Test doubles are of a number of different types and varying complexities:
- Dummy – A dummy is the simplest form of a test double. It facilitates linker time substitution by providing a default return value where required.
- Stub – A stub adds simplistic logic to a dummy, providing different outputs.
- Spy – A spy captures and makes available parameter and state information, publishing accessors to test code for private information allowing for more advanced state validation.
- Mock – A mock is specified by an individual test case to validate test-specific behavior, checking parameter values and call sequencing.
- Simulator – A simulator is a comprehensive component providing a higher-fidelity approximation of the target capability. A simulator typically requires significant additional development effort.
Integration tests that alter any persistent store or database should always be designed carefully with consideration of the initial and final state of the files or database, even if any test fails. This is often achieved using some combination of the following techniques:
- The
TearDown
method, which is integral to many test frameworks. -
try...catch...finally
exception handling structures where available. - Database transactions where a transaction atomically includes perhaps a write, a read and a matching delete operation.
- Taking a "snapshot" of the database before running any tests and rolling back to the snapshot after each test run. This may be automated using a framework such as Ant or NAnt or a continuous integration system such as CruiseControl.

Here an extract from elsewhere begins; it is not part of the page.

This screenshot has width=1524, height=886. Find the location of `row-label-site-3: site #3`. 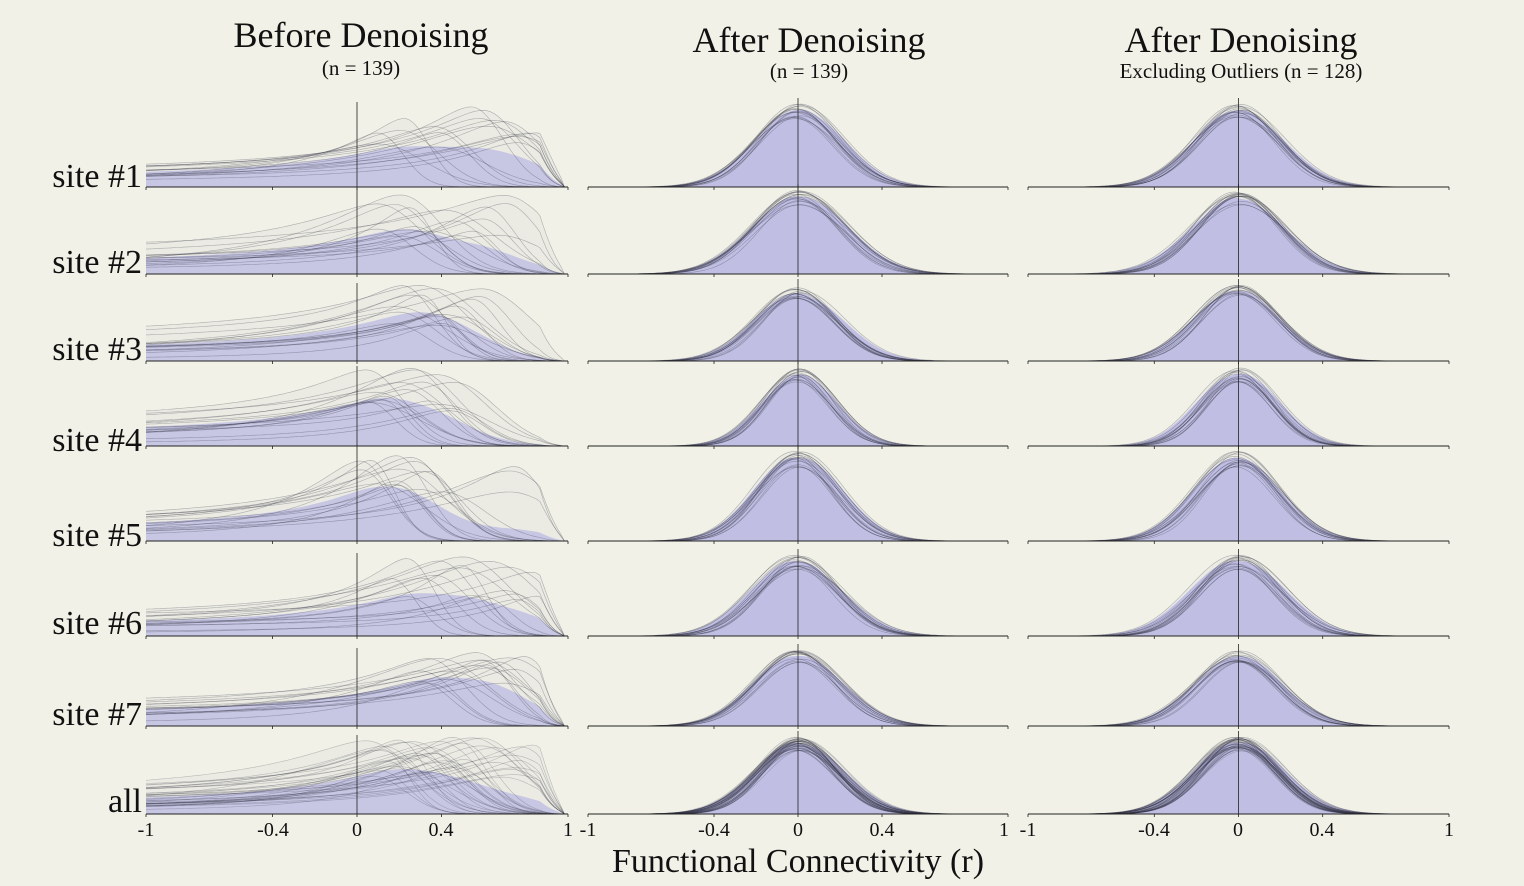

- Initialising the database to a clean state before tests, rather than cleaning up after them. This may be relevant where cleaning up may make it difficult to diagnose test failures by deleting the final state of the database before detailed diagnosis can be performed.
TDD for complex systems
Designing for testability
Complex systems require an architecture that meets a range of requirements. A key subset of these requirements includes support for the complete and effective testing of the system. Effective modular design yields components that share traits essential for effective TDD.- High Cohesion ensures each unit provides a set of related capabilities and makes the tests of those capabilities easier to maintain.
- Low Coupling allows each unit to be effectively tested in isolation.
- Published Interfaces restrict Component access and serve as contact points for tests, facilitating test creation and ensuring the highest fidelity between test and production unit configuration.
Managing tests for large teams
In a larger system the impact of poor component quality is magnified by the complexity of interactions. This magnification makes the benefits of TDD accrue even faster in the context of larger projects. However, the complexity of the total population of tests can become a problem in itself, eroding potential gains. It sounds simple, but a key initial step is to recognize that test code is also important software and should be produced and maintained with the same rigor as the production code.Creating and managing the architecture of test software within a complex system is just as important as the core product architecture. Test drivers interact with the UUT, test doubles and the unit test framework.